Jacob’s main platforms when he ran for office included ending abortion in Indiana, protecting the Second Amendment by legalizing permit-less carry, and lowering taxes.

He failed to accomplish any of that because none of his legislation was given an initial hearing, he said Thursday. He gave a brief summary of those measures, which included legislation that would have eliminated straight-ticket voting, a bill that would have banned minors from transitioning to the opposite sex and a bill that would have banned requiring parents wishing to foster or adopt children to undergo immunization if it is against their beliefs.

Jacob also attempted to pass a bill that would have restored the original Religious Freedom Restoration Act from 2015, before it was amended to protect specifically LGBTQ people from discrimination at businesses.

And he tried to redefine adjusted gross income by drafting a bill that would  have essentially stopped the state from taking taxes out of residents’ income.

He also wrote his own bill that would have eliminated permits to carry firearms in Indiana, but it was not heard.

The House did push another bill, House Bill 1369, that would have also eliminated firearm carry permits and require a database to track who could not own guns in the state.
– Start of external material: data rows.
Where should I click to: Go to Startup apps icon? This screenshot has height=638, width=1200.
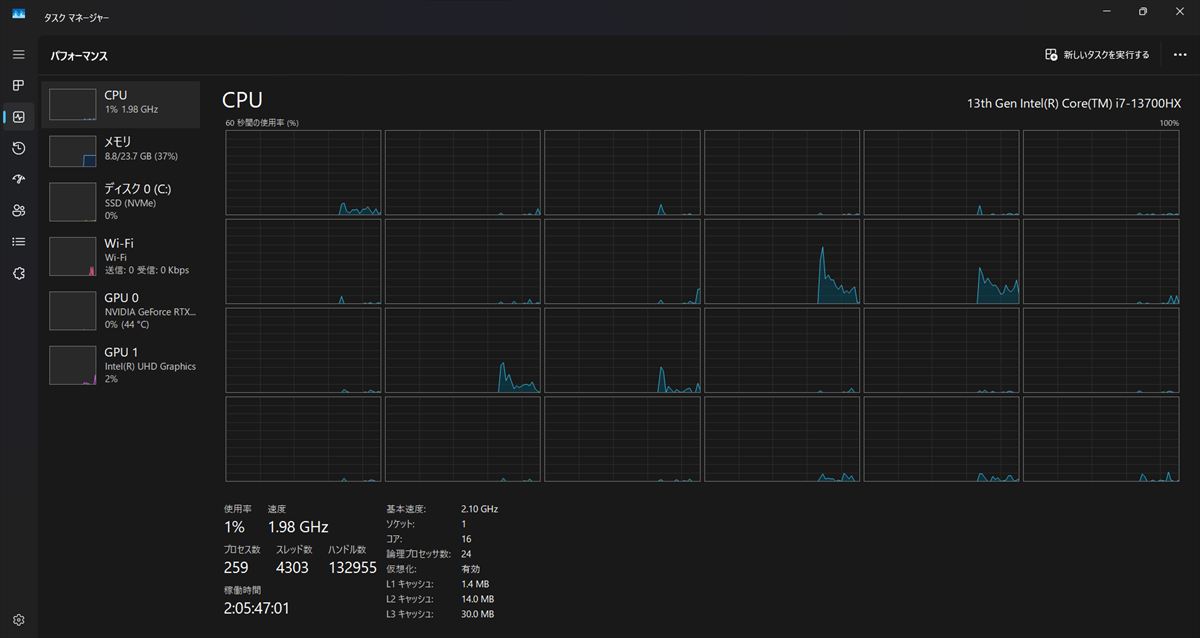click(x=18, y=179)
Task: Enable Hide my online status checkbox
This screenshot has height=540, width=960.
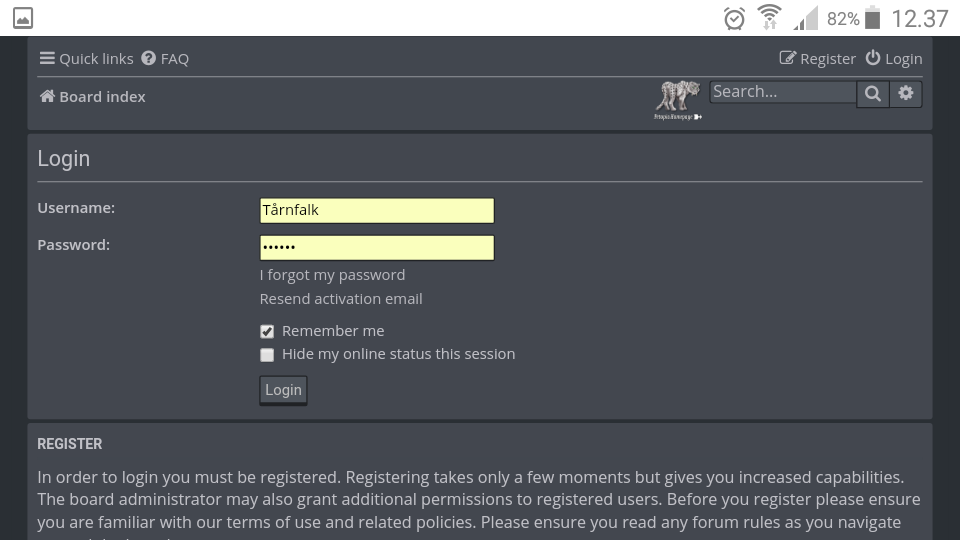Action: 267,354
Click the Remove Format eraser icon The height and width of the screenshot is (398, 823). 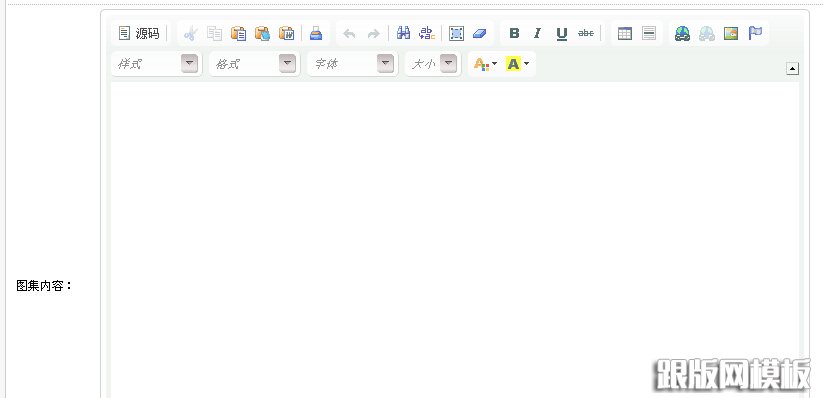[x=480, y=34]
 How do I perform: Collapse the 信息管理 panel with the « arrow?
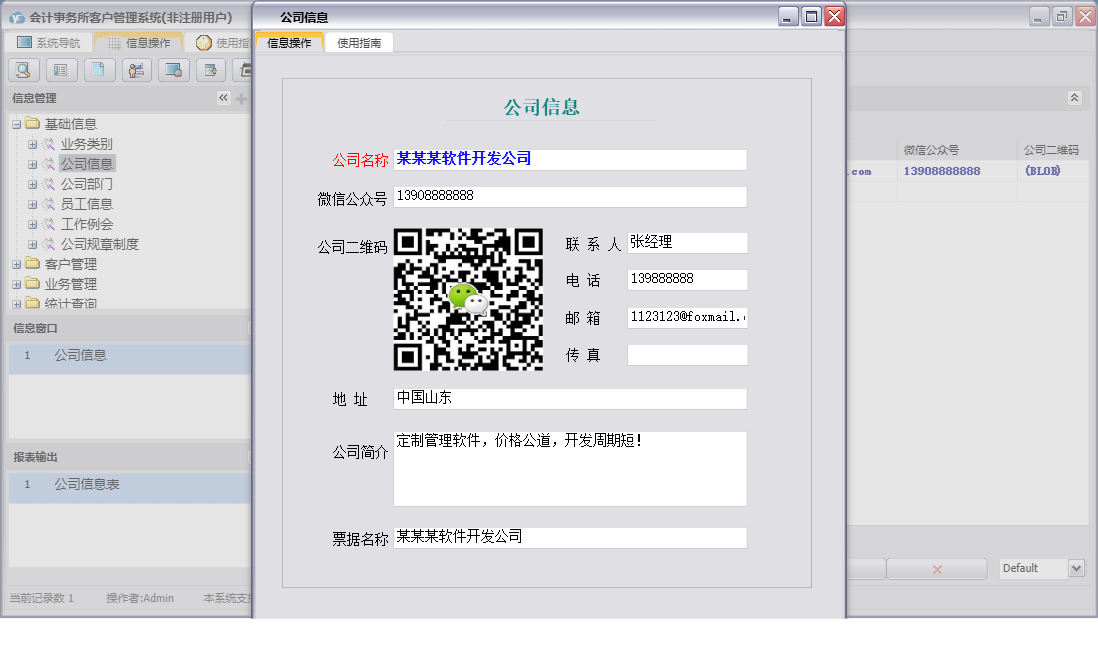(x=223, y=98)
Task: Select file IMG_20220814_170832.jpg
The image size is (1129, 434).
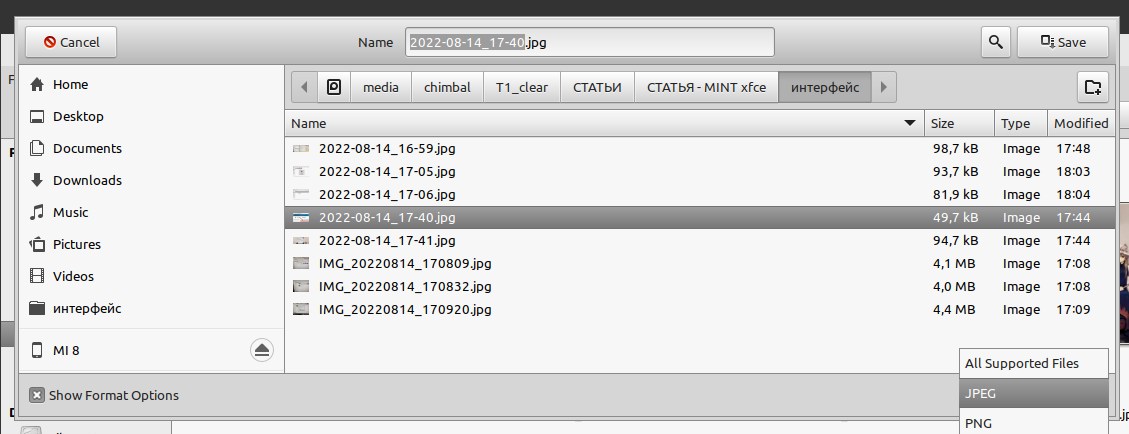Action: pyautogui.click(x=405, y=286)
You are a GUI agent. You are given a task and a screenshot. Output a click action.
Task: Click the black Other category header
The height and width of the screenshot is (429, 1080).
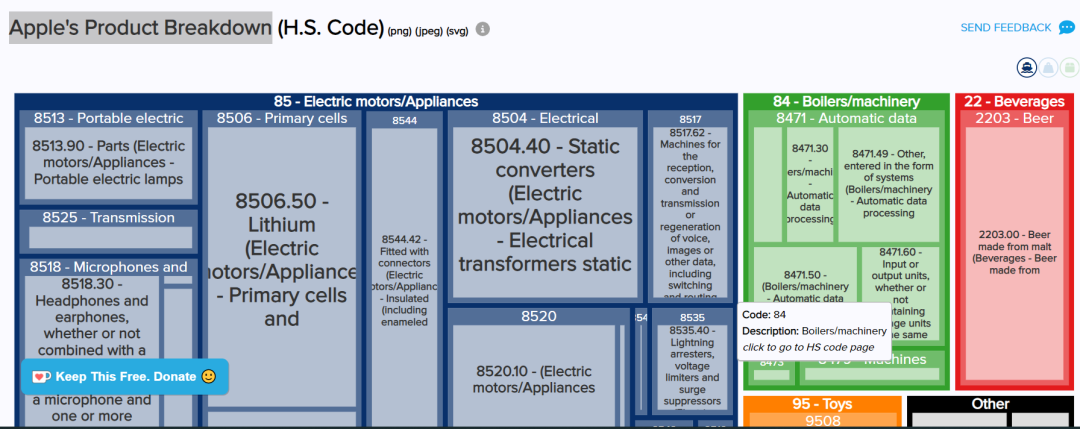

Jacob voted against that bill, one of the only Republicans to do so, because the database made it too restrictive, he said.

On abortion, Jacob’s main platform, he co-authored with Nisly a bill to end abortion in Indiana, which died in committee. Jacob then tried and failed to pass a House Resolution urging Gov. Eric Holcomb to close abortion clinics. He also tried to amend several other bills to end abortion.

“I’ve made myself clear that I do not want to regulate abortion. I want to end abortion,” Jacob said.

The town hall lasted two hours, during which Jacob recapped the entire session and took an hour of questions and comments from the audience.

More than 30 people attended and asked questions, mostly about COVID-19 vaccine requirements in the state, which Jacob advocated against and helped foster a law that banned government-issued vaccine passports in Indiana.

Most constituents in the audience praised Jacob, and occasionally shouted “amen” and “we the people” when they agreed with what he was saying.

Angela Elliott, a Democrat who ran against Jacob for the District 93 seat, questioned why Jacob would write a bill redefining adjusted gross income without examining the repercussions of the legislation first, calling the bill a joke because he knew it would not pass, she said.

Jacob did not think the bill was a joke, and he was trying to fulfill his promises to lower taxes in the state, he said.

Dollyne Sherman, a Republican who formerly held Jacob’s seat and lost to him in the primary election last June, also attended the town hall. She questioned him about education funding and how the legislature plans to help students get back on track after spending more than year doing hybrid or virtual learning.

K-12 schools in Indiana received a historical $1.9 billion in new dollars this year from federal and state pandemic relief money. Jacob told Sherman he thinks schools should have never closed in the first place as part of Holcomb’s response to the pandemic, which he has openly criticized. But he did not have a breakdown of where the funding will go to help schools. He told Sherman he would get a copy to her.

Jacob considers himself a disruptor in the Republican party, he said. He told the group at the town hall Thursday that most other legislators are not fans of him. He and Nisly are minorities in their own party, with most Republicans blocking or voting against legislation and amendments they draft, he said.

“There were people in the Republican establishment who sympathized with me … However, they felt pressure from the establishment not to go along,” Jacob said. “I understand from their perspective that Curt Nisly and myself are the people walking upside down, but I asked them to consider maybe it’s them that are walking upside down.”

Jacob expects the party will either redistrict District 93 to get him out of office, or pit someone against him in the 2022 primary, he said. He is not worried about winning or losing re-election though, he said.

“The way that they treat me behind the scenes, why would I expect anything less? No, I’m not worried about it,” Jacob said.